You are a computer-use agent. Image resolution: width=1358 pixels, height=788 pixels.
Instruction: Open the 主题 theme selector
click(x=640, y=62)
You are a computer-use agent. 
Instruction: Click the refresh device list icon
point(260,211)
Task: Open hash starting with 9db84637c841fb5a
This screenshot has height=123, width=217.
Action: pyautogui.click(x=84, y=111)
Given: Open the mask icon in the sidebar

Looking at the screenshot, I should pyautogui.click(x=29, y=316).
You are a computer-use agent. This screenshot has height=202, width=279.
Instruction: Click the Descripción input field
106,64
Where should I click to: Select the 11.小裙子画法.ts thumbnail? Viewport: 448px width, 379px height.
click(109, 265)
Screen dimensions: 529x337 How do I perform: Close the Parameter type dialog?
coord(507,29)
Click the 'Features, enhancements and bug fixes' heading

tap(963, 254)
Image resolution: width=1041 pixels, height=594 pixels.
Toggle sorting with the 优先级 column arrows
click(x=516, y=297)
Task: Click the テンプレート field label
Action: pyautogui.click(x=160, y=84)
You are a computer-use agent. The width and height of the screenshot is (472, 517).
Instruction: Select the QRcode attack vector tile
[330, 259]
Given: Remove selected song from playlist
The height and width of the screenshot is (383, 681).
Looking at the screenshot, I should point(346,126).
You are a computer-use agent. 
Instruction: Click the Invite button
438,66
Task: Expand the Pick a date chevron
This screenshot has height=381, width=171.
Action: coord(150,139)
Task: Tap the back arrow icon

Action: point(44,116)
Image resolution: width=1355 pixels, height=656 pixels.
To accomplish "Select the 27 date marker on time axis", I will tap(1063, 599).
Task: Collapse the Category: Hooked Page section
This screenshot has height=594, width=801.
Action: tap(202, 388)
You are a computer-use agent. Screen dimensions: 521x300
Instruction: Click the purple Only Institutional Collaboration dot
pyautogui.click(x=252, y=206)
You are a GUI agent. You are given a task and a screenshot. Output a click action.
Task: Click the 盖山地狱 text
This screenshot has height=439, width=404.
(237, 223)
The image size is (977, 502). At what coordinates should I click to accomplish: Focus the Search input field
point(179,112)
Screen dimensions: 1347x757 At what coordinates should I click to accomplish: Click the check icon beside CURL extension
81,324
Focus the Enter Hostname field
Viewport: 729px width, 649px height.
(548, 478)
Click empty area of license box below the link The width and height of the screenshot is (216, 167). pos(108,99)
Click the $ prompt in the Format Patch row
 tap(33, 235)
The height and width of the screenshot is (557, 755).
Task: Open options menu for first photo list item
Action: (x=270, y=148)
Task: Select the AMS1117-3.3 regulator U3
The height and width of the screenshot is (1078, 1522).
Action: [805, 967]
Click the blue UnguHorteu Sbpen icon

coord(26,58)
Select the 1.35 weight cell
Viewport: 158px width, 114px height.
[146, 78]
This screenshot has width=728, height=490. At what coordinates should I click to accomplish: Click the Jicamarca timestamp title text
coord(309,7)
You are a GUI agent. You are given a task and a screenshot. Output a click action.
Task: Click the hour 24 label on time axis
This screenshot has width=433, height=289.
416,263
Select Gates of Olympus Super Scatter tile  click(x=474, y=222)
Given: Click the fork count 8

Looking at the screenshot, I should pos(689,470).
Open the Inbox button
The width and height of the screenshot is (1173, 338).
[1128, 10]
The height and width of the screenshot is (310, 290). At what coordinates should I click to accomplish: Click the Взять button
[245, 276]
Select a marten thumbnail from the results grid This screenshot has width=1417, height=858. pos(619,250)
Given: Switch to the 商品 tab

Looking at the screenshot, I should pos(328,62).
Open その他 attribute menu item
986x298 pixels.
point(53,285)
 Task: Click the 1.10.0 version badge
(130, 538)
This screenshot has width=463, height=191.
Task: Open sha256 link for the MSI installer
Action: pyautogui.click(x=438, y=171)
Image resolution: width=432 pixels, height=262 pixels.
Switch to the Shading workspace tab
*****
> _Required work_
Set apart and copy each line of the records that holds the word "agent".

> _Solution_
You are a computer-use agent. Image resolution: width=1358 pixels, height=788 pixels.
You are a computer-use agent. 
You are a computer-use agent. This screenshot has height=202, width=279.
You are a computer-use agent. The width and height of the screenshot is (472, 517).
You are a computer-use agent. 
You are a computer-use agent. Screen dimensions: 521x300
You are a GUI agent. You are given a task and a screenshot. Output a click action.
You are a GUI agent. You are given a task and a screenshot. Output a click action.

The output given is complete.